Quand s’ouvre le kiosque de la grattacheccha…

Dans les rues de Rome, les kiosques sont des repères, des lieux de halte et de croisement pour le sourire des habitués.

Certains matins non pressés, on salue plus longuement le marchand de journaux du quartier, on choisit sa revue préférée, puis on décide de feuilleter au bar sa Repubblica ou son Corriere. L’edicola est rarement fermée, elle suit le fil des actualités, du coin familier puis du monde éloigné, voire étranger.  

Les kiosques à fleurs, ouverts jusqu’à très tard, surprennent, offrant au regard une jolie impression : chacun pourrait avoir l’envie ou le besoin d’offrir des couleurs à la nuit.
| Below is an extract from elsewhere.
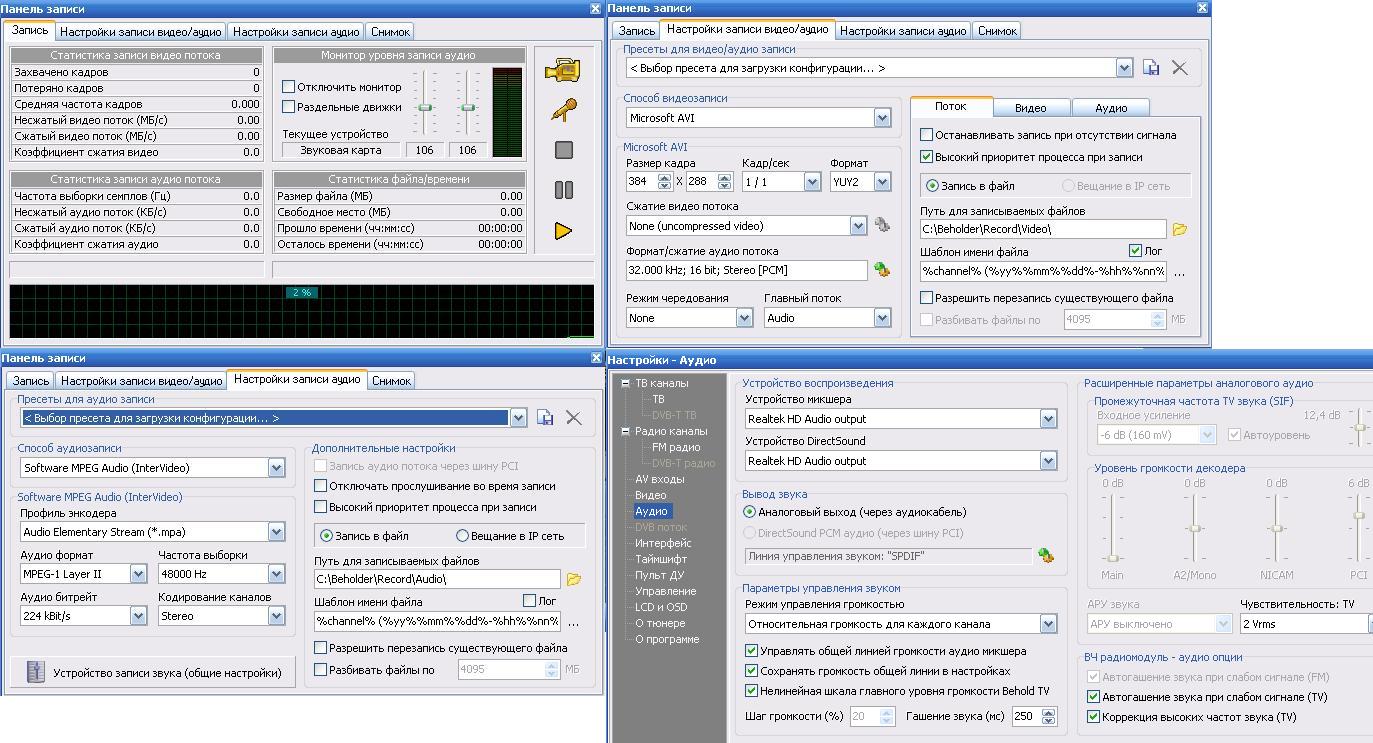
Task: Switch to the "Снимок" tab in top-left panel
Action: click(x=390, y=32)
Les fleuristes, au sens de magasins spécialisés en décoration florale, ne se développent ici que depuis peu d’années. Généralement, le Romain invité à manger chez des amis, apporte une  bouteille de vin ou un dessert, le plus souvent de la glace ou des pâtisseries.

le kiosque de la grattacheccha

Le kiosque de la grattachecca, lui, est un des symboles de l’été. Cette boîte rectangulaire et austère est fermée de novembre à mai, avec ses volets sombres ou verts. Les cerisiers fleurissent, les platanes le long du Tibre se reverdissent, le beige remplace brusquement l’élégance noire des vêtements, les premières chaleurs approchent. Et puis, un jour, un jour, le parallélépipède s’ouvre, s’anime, s’articule – mère et fils, mari et femme, avec un entrain nouveau, donnent coups de brosse et de pinceau. Coulisses à ciel ouvert pour une ouverture toute proche.
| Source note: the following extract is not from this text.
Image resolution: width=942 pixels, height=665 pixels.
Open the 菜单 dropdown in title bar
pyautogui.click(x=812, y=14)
Elle est là. Ce n’est pas une vision, on entend surtout un son, si particulier, tellement saisonnier, et d’un autre temps. Avec une palette, lui gratte la checcha, c’est-à-dire, en dialecte romain, un bloc de glace qui peut atteindre un mètre de long, ce volume utilisé pour refroidir les aliments avant l’invention du frigo. La palette énergique gratte, gratte, gratte et récolte enfin dans un verre en plastic transparent une neige de cristaux. Elle, elle exauce le souhait de chacun  -qui choisit le goût, qui la couleur- en arrosant la neige d’un sirop vert menthe, jaune citron, beige amandes, rouge fraises, mauve griottes, marron tamarin, rose orgeat, ou d’un mélange de plusieurs. Qui ajoute encore des fruits frais -encore et en chœur- : rouges, coco, tropicaux. La saveur est simple, le rafraîchissement intense. Et plus la chaleur augmente, plus la file devant le kiosque s’étend, mais là, l’attente semble patiente. Car ce qu’on est bien à bavarder, pour ensuite siroter cette boisson glacée : à la petite cuillère en plastic, à la paille, au verre, la grattacheccha se consomme rapidement : ne la laissez pas fondre, s’affadir en eau doucement. Car vous êtes l’un des hôtes de Néron et des banquets impériaux. Vous dégustez  des fruits mêlés au miel et à la neige des Monts Apennins, vous retrouvez par ailleurs les neiges de l’Etna et les agrumes siciliens. En 1533, vous avez été invités à découvrir, au mariage de Catherine de Médicis avec le futur Henri II, les fantaisies et prouesses de son pâtissier officiel, Ruggieri. Cette œuvre de « glace à l’eau sucrée et parfumée » fut complétée par Bernardo Buontalenti, un architecte florentin, sculpteur et peintre, toujours au 16ème siècle, qui inventa le gelato moderne, celui à base de lait,  d’œufs et de sucre. La suite de l’aventure met en scène d’autres protagonistes, comme le sicilien Francesco Procopio dei Coltelli  (celui du célèbre « Café Procope » ouvert à Paris en 1686). En somme, vous vous coulez dans la chapitre romain de cette histoire, en dégustant votre grattacheccha !

Une petite distinction à noter, pour ceux qui auraient encore soif de savoir : ne confondez pas la romaine grattachecca caractérisée par le contraste entre le sirop et la glace hachée, avec la plus sicilienne granita, résultat d’un fluide mêlé à un sirop ensemble congelés, puis seulement ensuite pillé.

Quand s’ouvre le kiosque de la grattacheccha, nous entrons dans l’été,  en retrouvailles sucrées qui vont pendant des mois s’éterniser. Et chaque kiosque a son public, chaque kiosque a son histoire. Vous y participerez, surtout si vous vous rendez dans l’une nos adresses du centre-ville préférées: Sora Mirella (lungotevere degli Anguillara, au coin avec le Pont Cestio), Fonte d’Oro (Piazza G. Belli, toujours dans le Trastevere) et Ara Pacis (Lungotevere in Augusta, au coin avec le Pont Cavour).